Final.
Teaching techniques are critical to keeping students on track. However, knowing your students and their environment outside the classroom is also a huge component. In order to hold a students attention, information must be relative to the student in some way. It is not necessary to be on their level but that the information be relative to the situation. It is a good idea that teachers must remind themselves not everyone learns the same way.
Building a Better Teacher the author Elizabeth Green found that having great resources students don't necessarily receive the best education. After many years in the education field, Doug Lemov has concluded a teacher must be taught the how to's of his field to be successful. "A good teacher is not born but made." Lemov has an extensive resume first as a teacher, advanced to principal and is a successful charter-school founder. Most recently he has been traveling as a consultant across the country to observe how teachers teach using a video camera. He has concluded there is a technique to being a successful teacher. Lemov found that the most caring teacher with the latest curriculum and software will not produce the brightest students.
Lemov observed in a Syracuse, N.Y. classroom that the latest software did not produce the test results they were expecting. He realized teachers need training in how to get and keep control of their class. Driving back to his home in Albany, he tried to figure out how to instruct the teachers for a better outcome. In his observations he noted no respect for teachers and students gearing off the topic subject.
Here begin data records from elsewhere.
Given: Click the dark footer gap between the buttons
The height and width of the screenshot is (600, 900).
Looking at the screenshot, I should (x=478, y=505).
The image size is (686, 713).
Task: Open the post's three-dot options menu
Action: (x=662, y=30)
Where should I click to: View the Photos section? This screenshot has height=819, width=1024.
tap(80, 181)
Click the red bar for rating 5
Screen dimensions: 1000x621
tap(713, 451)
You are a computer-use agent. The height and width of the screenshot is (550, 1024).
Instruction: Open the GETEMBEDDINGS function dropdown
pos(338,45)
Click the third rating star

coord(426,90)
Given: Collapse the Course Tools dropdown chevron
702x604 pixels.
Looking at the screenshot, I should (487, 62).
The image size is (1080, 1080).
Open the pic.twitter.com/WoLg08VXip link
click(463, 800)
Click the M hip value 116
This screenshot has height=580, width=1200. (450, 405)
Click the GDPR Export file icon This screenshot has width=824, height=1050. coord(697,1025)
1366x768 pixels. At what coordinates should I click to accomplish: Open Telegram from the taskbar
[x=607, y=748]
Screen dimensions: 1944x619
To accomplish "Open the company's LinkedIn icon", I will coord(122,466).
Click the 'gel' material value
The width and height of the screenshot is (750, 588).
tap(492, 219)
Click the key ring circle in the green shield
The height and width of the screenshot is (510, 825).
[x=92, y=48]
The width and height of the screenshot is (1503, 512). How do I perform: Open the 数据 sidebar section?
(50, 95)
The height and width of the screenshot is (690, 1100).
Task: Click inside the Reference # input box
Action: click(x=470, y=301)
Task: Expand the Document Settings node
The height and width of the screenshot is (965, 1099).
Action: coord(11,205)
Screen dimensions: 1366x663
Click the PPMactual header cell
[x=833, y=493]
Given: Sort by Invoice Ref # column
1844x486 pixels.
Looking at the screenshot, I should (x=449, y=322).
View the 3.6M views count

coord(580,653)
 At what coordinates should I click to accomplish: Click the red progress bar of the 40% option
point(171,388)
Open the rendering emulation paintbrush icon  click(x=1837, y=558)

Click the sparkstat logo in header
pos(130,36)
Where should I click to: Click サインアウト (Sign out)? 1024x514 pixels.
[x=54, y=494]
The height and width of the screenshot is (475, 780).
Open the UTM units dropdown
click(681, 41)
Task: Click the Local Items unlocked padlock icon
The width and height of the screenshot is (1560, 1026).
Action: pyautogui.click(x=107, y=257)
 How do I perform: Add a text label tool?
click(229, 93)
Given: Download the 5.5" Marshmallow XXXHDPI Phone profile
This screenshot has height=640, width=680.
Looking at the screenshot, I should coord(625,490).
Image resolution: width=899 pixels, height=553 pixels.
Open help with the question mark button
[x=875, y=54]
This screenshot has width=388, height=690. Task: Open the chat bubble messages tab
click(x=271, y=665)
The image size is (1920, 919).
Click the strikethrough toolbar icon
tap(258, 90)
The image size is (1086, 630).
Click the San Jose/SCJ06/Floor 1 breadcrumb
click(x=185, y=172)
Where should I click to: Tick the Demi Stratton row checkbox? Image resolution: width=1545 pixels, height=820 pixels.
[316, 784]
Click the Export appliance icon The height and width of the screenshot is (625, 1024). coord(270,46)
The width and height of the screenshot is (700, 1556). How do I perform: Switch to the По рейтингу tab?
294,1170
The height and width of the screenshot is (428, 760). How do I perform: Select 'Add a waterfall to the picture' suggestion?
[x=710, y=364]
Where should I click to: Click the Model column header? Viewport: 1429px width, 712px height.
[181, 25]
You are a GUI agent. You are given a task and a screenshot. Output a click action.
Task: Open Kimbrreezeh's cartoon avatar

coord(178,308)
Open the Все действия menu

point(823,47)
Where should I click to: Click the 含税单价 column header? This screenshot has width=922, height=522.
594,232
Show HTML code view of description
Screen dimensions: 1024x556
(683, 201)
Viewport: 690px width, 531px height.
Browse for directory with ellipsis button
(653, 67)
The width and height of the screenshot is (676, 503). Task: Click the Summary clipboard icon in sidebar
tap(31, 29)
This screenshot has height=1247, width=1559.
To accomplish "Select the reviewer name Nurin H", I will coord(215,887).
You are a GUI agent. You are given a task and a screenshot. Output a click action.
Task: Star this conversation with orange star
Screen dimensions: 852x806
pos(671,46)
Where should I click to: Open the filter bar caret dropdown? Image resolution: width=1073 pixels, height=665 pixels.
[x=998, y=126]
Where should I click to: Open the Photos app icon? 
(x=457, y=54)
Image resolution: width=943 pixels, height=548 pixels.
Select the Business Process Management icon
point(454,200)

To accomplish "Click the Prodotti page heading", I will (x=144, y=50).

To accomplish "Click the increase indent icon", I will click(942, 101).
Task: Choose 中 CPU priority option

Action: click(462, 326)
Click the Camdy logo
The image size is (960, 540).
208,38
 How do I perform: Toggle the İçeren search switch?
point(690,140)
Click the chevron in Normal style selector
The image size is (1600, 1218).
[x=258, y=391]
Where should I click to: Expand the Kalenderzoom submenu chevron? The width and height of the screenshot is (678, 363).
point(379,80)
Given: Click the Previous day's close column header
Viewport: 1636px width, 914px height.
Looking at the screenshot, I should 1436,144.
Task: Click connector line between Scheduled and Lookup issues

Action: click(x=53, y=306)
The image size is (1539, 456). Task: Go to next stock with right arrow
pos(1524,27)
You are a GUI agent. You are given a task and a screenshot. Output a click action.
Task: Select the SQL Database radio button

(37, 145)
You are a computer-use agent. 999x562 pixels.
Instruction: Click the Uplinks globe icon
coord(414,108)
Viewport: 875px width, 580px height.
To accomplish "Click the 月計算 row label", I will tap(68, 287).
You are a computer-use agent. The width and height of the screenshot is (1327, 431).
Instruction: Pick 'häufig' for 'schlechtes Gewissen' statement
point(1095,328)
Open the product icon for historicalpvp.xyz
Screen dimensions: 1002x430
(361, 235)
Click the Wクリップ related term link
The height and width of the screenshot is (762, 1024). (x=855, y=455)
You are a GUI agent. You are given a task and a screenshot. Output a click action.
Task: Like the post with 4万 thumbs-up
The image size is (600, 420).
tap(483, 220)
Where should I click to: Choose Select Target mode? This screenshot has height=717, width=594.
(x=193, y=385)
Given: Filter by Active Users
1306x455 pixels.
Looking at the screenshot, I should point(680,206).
The teachers, daily task of getting students to learn was missing.(Green)
Across the country there is a great concern for what students are retaining.(Green)
Teachers were studied in Tennessee for three years and they found the weak teachers students would score 50 percentile points behind a student with a strong teacher.
The identical material given to students in different classes produced very different outcomes. The margins were huge. Across the country the concern is growing for what students are retaining.
In Michigan State's School of Education, Director Judith Lanier,began to research new innovative ways to teach education. She began two new programs and recruited educators from across the country. An elementary teacher,Deborah Loewenberg Ball, videoed her classroom and it became a model for teacher training. She concluded that teaching is extraordinarily specialized.(Green) It must at times be altered to meet the needs of each pupil.Ball learned through studying math herself and creating,"Math Knowledge for Teaching" that each student learns differently and tools can be made available to reach everyone. Ball began to classify the classroom actions and skills and concluded the best approach is to assume the best in each student. Lemov calls this "Strong Voice."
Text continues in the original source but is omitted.